Excerpted data section start
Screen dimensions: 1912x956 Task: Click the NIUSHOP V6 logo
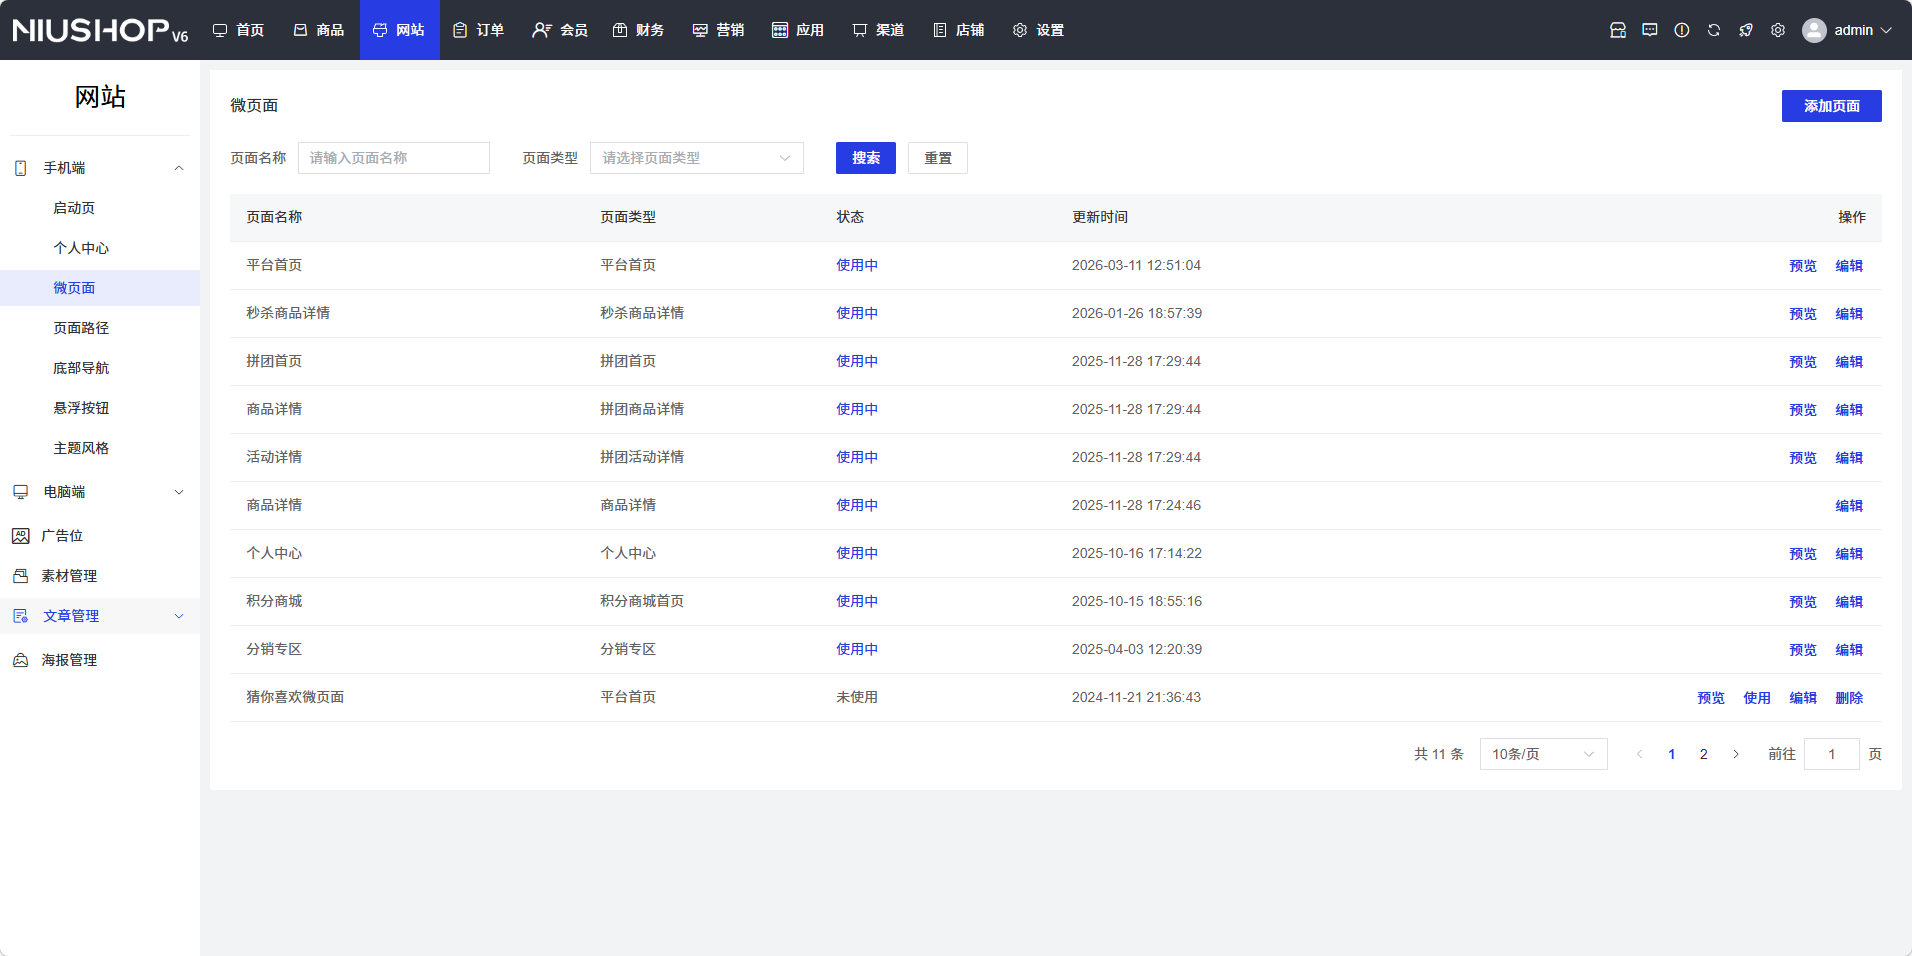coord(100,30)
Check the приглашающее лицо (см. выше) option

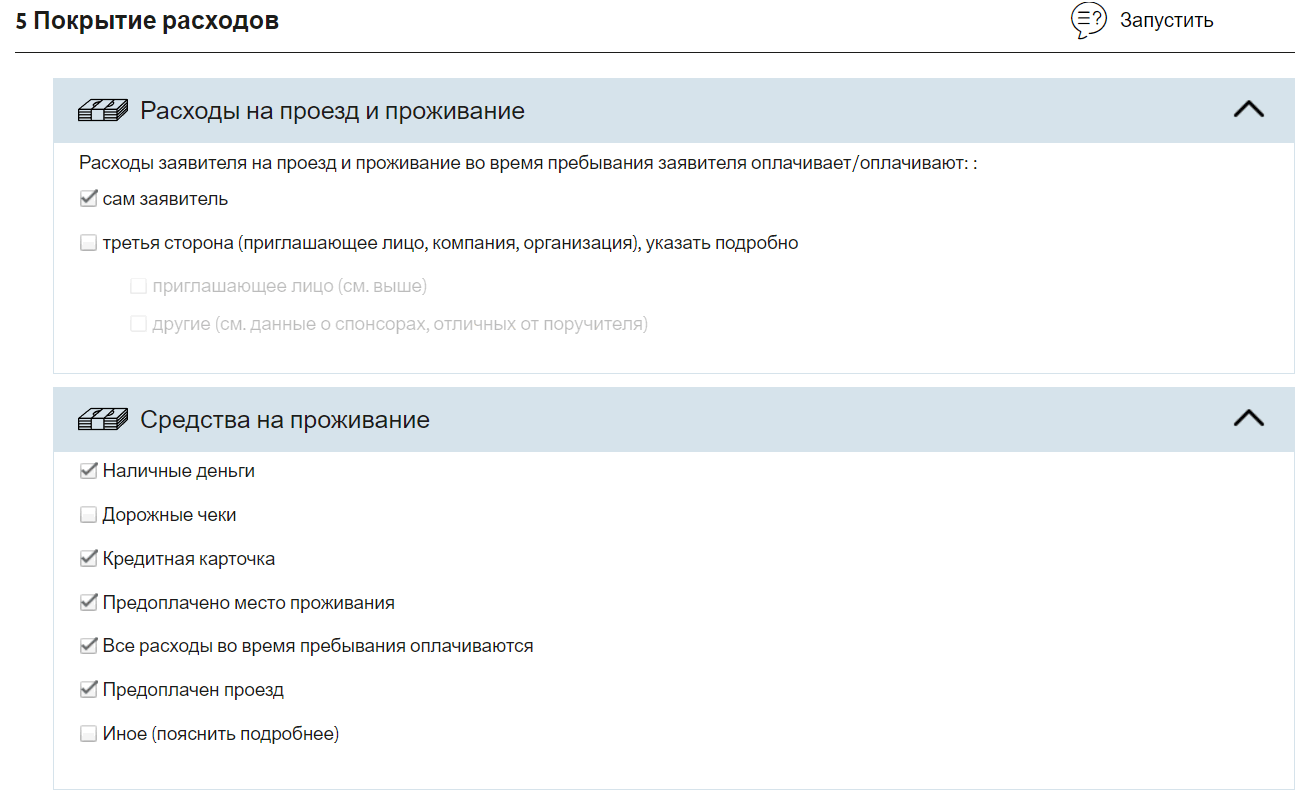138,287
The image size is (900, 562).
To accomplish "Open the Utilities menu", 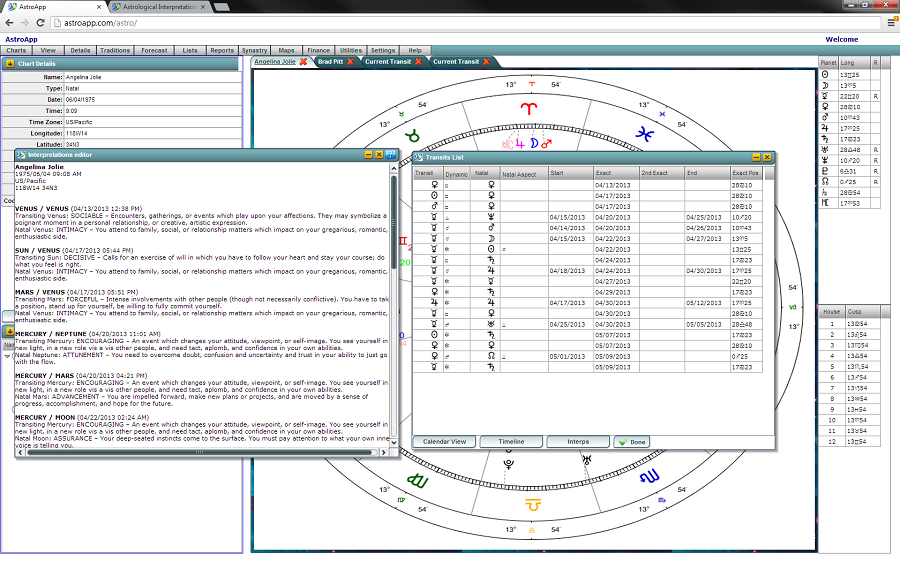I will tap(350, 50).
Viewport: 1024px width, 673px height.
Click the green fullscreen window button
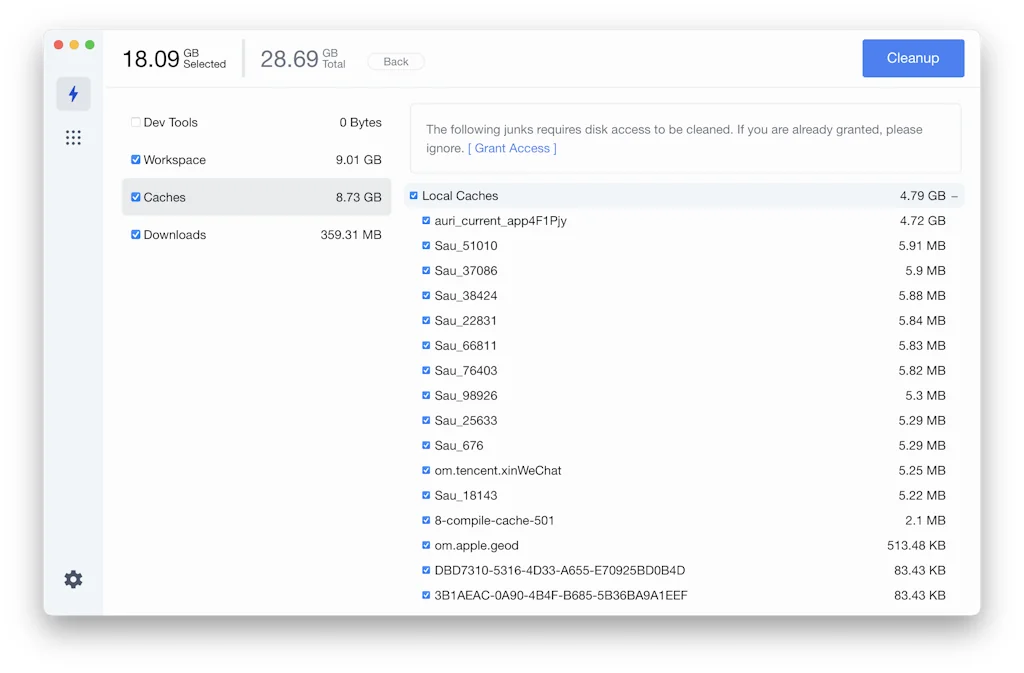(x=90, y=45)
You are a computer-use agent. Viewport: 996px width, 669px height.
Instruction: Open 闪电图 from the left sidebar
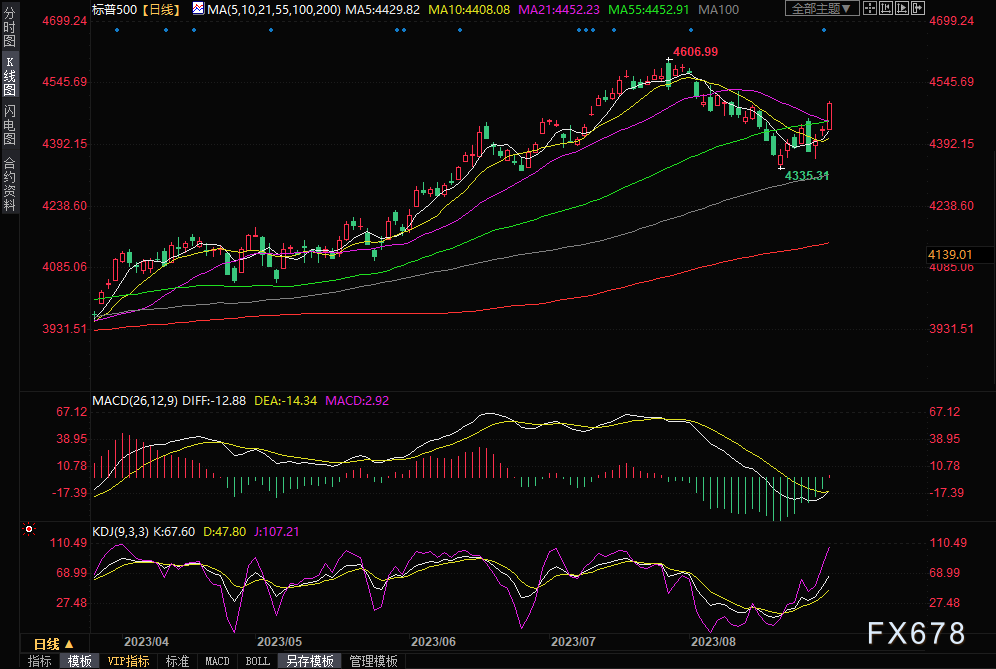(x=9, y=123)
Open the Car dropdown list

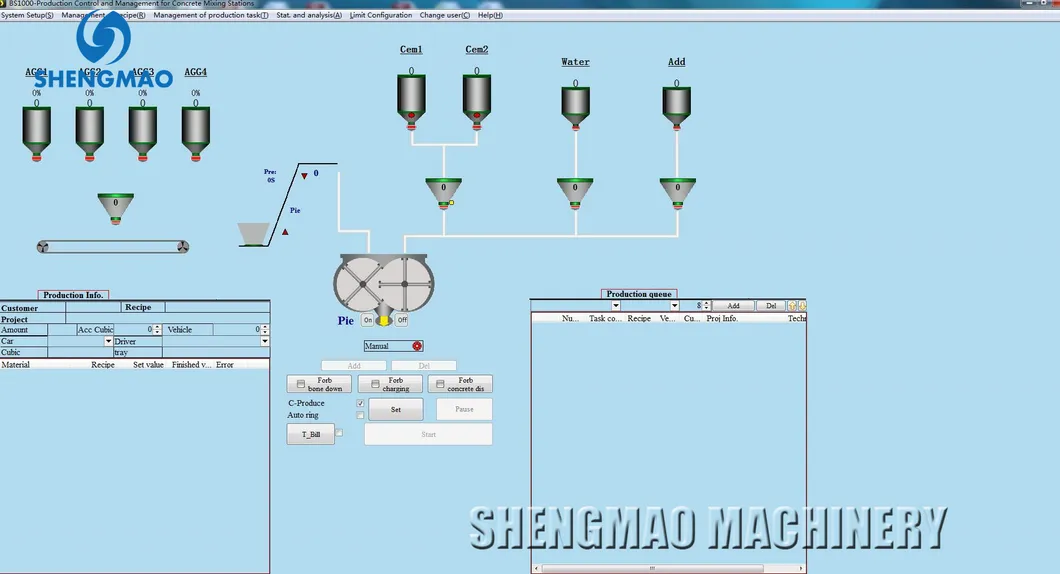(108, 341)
Excerpted data section end
→ **Work item**: Whenever the word "width" shows up in a line of the entries, list that line.

→ **Solution for this task**:
Viewport: 1024px width, 673px height.
You are a computer-use agent. Viewport: 996px width, 669px height.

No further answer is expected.